** PROBLEM DESCRIPTION **
Your task is to copy each line of the material that includes "Locate".

** DATASET ENTRIES **
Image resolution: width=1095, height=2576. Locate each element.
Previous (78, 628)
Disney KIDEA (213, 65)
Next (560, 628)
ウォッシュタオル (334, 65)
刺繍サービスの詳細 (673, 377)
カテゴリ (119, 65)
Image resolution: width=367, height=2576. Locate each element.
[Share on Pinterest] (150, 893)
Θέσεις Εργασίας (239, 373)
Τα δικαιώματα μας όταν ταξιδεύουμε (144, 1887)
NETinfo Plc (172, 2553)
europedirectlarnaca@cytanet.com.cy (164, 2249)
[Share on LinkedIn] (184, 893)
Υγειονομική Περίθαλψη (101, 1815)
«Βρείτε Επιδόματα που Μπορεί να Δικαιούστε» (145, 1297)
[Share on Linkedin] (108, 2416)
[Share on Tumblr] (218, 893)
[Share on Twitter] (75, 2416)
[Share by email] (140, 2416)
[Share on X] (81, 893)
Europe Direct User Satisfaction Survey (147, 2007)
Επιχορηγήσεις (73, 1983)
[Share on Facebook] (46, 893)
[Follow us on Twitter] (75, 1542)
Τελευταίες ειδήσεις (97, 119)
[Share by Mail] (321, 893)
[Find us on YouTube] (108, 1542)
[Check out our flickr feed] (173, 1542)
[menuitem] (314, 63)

** RESPONSE TO THIS EXERCISE **
Image resolution: width=1095, height=2576. Locate each element.
Image resolution: width=367, height=2576. Locate each element.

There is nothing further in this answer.